Work to do – Turn the stretch of records from the beginning through the line that contains "This screenshot has width=2322, height=1255." into a JSON list of strings, one per line, skipping any blank lines.
--- BEGIN Records supplied ---
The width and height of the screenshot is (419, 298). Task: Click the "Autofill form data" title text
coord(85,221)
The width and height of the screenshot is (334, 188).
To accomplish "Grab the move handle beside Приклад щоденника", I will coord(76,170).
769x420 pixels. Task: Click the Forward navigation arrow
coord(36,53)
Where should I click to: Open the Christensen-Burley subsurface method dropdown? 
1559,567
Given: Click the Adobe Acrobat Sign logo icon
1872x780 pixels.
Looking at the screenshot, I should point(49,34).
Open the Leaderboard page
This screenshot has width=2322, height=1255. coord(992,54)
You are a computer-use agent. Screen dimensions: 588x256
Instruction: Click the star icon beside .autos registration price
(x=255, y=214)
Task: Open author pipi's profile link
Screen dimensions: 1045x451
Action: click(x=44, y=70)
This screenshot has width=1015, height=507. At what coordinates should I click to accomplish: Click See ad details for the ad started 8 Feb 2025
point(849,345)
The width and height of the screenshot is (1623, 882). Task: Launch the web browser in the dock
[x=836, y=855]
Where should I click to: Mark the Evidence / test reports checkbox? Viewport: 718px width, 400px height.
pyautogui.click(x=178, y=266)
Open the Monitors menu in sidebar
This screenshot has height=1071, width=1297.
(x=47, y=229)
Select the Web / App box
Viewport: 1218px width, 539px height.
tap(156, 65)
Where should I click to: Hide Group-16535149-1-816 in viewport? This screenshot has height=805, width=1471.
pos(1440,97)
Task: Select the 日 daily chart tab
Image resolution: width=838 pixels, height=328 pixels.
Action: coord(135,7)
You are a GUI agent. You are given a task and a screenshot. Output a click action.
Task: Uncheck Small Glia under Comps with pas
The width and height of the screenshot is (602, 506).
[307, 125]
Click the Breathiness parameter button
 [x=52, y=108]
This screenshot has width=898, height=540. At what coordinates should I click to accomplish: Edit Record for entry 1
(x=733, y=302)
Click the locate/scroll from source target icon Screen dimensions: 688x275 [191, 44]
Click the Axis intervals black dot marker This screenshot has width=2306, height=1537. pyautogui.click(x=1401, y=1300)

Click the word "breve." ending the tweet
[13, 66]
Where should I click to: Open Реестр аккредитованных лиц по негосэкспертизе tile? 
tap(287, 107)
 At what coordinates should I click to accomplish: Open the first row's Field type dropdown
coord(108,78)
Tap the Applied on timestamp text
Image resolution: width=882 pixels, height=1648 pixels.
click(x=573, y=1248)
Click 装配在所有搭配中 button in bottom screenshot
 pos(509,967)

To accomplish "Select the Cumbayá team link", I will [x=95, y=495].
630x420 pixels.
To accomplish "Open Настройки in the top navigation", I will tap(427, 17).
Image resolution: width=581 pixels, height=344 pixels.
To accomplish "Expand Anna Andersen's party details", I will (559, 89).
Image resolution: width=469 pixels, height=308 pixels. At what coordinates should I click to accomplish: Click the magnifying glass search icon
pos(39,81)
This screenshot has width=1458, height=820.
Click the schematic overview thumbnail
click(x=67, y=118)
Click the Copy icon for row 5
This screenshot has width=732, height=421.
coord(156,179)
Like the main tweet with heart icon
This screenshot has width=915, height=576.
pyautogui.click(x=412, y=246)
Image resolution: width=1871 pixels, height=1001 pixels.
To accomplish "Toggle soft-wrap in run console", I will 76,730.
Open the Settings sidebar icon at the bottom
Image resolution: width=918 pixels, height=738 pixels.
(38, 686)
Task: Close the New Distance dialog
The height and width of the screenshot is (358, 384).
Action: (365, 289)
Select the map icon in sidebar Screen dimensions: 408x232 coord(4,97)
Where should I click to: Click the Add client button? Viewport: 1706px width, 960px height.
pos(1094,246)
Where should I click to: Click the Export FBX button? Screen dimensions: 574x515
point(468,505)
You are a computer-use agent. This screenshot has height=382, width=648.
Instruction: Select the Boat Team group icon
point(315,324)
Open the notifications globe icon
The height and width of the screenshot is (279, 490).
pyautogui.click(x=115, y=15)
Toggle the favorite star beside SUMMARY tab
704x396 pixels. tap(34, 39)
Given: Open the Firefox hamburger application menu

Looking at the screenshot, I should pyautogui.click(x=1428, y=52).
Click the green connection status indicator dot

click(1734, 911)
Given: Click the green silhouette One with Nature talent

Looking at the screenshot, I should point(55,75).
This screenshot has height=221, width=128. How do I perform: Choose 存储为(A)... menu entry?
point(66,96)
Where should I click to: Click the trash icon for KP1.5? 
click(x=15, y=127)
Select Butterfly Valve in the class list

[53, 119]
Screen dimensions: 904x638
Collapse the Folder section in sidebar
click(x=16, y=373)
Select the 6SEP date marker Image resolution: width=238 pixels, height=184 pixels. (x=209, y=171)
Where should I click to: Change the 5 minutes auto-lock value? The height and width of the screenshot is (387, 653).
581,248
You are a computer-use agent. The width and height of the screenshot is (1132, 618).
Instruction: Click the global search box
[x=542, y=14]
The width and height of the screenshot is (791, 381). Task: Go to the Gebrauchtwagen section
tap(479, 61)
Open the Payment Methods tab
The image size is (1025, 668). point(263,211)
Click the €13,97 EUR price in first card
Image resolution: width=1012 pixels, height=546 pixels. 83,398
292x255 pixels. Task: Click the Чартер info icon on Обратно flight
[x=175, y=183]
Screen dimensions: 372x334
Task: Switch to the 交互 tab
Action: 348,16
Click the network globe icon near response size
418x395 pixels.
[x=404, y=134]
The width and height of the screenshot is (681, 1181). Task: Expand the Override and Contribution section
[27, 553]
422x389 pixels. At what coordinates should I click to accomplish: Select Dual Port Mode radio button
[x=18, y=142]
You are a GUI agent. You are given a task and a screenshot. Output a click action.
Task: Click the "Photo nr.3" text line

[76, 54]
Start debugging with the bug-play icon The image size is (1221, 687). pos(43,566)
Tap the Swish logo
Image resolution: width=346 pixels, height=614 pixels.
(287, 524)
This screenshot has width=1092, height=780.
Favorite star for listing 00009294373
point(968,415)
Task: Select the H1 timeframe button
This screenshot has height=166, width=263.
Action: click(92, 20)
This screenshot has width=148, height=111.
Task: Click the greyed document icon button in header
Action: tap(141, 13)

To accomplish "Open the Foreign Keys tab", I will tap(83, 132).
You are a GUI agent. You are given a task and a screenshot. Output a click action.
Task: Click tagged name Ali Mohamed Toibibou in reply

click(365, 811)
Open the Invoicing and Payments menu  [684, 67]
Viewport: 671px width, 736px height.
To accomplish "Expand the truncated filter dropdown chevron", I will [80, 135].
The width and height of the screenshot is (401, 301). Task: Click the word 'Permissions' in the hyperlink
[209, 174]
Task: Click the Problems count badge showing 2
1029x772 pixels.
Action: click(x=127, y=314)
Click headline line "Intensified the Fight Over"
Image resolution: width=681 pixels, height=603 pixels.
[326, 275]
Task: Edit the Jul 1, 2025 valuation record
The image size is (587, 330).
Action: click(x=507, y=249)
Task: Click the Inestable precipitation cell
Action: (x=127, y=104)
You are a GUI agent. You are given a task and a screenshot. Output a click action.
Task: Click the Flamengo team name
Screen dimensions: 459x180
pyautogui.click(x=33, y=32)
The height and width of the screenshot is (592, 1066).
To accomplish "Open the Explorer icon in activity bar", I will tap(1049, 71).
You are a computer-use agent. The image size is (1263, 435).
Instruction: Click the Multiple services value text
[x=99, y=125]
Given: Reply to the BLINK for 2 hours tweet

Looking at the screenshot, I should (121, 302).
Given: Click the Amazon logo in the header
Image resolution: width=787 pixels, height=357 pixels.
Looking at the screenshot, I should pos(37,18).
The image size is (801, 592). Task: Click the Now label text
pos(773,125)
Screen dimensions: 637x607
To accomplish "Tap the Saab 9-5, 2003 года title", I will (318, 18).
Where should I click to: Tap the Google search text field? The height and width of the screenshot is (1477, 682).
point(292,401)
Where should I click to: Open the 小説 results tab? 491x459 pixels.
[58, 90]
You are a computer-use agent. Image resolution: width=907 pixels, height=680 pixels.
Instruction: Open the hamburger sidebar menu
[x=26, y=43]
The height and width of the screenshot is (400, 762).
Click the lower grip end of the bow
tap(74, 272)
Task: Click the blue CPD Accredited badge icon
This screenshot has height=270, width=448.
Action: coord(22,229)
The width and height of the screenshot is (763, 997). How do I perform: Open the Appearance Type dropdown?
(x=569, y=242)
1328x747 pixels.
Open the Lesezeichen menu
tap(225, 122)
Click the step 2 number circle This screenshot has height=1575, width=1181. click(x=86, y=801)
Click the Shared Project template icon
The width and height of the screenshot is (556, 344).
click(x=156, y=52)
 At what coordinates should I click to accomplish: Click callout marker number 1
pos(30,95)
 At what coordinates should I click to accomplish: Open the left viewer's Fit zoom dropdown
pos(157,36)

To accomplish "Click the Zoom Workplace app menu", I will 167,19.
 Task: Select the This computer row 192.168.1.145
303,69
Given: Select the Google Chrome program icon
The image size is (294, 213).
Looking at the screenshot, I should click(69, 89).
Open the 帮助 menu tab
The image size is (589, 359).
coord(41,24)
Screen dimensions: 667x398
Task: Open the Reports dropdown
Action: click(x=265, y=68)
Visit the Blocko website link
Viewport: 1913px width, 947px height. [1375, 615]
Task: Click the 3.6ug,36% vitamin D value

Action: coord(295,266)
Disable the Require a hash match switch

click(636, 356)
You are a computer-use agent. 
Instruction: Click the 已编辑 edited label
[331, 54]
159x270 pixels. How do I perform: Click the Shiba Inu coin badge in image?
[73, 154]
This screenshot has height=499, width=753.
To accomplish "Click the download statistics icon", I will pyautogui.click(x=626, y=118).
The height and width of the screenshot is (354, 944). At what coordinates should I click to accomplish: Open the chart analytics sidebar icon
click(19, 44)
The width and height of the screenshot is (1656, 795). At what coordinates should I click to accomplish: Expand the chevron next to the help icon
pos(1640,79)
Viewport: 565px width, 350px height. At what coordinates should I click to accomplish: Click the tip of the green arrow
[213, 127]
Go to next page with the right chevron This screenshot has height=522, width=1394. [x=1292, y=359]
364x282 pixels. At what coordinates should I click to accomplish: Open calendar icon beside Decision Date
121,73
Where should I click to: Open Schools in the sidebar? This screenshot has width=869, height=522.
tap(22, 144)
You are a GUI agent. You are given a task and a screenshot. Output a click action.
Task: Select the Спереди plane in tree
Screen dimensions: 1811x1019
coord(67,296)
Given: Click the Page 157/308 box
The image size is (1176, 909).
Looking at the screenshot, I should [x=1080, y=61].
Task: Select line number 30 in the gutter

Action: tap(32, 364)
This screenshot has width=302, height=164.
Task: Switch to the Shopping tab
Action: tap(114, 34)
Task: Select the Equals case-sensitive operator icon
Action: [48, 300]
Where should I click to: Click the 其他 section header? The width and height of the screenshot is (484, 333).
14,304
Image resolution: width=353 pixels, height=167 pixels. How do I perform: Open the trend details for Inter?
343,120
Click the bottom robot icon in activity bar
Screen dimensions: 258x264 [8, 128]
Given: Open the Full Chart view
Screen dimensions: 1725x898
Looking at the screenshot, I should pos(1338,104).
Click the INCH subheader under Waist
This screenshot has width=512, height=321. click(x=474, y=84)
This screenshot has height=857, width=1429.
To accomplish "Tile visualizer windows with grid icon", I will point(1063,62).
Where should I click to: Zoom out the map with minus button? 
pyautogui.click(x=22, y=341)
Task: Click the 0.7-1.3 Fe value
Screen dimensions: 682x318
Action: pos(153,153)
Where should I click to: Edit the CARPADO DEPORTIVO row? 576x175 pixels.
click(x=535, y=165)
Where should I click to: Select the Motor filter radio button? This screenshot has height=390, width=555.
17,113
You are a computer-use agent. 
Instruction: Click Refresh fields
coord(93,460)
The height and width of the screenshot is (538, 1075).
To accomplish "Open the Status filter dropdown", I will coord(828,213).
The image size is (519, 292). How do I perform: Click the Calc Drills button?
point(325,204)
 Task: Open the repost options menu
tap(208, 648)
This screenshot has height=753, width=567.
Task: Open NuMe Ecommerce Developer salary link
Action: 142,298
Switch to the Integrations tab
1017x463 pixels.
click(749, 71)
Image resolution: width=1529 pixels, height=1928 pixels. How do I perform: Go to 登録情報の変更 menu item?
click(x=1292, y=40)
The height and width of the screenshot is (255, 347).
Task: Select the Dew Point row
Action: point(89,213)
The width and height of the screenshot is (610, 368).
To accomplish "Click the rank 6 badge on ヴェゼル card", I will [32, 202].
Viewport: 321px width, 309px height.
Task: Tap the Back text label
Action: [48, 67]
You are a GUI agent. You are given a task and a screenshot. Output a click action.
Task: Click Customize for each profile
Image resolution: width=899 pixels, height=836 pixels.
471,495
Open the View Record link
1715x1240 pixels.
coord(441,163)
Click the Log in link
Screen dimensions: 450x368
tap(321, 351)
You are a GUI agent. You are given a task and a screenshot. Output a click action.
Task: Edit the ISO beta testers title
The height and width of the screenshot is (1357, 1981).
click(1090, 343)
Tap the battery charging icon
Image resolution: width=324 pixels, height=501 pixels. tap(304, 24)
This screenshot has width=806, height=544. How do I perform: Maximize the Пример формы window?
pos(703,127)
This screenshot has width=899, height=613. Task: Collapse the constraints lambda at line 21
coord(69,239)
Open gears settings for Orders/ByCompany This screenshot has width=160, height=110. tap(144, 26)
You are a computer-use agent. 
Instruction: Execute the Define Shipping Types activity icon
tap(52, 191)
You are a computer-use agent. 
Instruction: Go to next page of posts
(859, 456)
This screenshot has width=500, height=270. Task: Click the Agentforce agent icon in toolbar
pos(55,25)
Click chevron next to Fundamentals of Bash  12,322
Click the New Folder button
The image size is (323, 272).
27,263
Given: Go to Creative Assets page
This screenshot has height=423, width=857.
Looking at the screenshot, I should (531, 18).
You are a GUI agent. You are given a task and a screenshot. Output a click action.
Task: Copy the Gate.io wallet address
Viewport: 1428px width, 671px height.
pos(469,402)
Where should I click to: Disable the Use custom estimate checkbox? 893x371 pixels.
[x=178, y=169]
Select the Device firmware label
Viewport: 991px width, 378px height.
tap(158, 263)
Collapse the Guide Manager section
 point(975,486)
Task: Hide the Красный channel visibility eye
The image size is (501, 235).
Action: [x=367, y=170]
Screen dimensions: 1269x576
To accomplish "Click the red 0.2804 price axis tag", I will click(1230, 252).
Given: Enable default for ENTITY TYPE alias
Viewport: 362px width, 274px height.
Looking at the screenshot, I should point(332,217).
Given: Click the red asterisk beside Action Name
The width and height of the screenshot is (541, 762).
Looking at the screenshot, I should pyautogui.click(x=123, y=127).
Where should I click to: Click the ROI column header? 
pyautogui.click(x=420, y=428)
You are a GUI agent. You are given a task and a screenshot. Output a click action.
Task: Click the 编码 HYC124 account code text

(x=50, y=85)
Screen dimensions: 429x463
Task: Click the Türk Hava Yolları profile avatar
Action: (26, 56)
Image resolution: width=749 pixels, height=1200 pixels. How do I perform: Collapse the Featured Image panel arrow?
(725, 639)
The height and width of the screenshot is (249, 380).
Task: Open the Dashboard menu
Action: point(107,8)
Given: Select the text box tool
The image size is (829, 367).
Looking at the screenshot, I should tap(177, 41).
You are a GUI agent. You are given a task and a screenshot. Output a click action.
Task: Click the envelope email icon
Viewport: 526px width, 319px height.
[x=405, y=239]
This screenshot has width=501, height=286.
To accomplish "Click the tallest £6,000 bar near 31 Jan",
--- END Records supplied ---
Output –
[
  "The width and height of the screenshot is (419, 298). Task: Click the \"Autofill form data\" title text",
  "coord(85,221)",
  "The width and height of the screenshot is (334, 188).",
  "To accomplish \"Grab the move handle beside Приклад щоденника\", I will coord(76,170).",
  "769x420 pixels. Task: Click the Forward navigation arrow",
  "coord(36,53)",
  "Where should I click to: Open the Christensen-Burley subsurface method dropdown? ",
  "1559,567",
  "Given: Click the Adobe Acrobat Sign logo icon",
  "1872x780 pixels.",
  "Looking at the screenshot, I should point(49,34).",
  "Open the Leaderboard page",
  "This screenshot has width=2322, height=1255. coord(992,54)"
]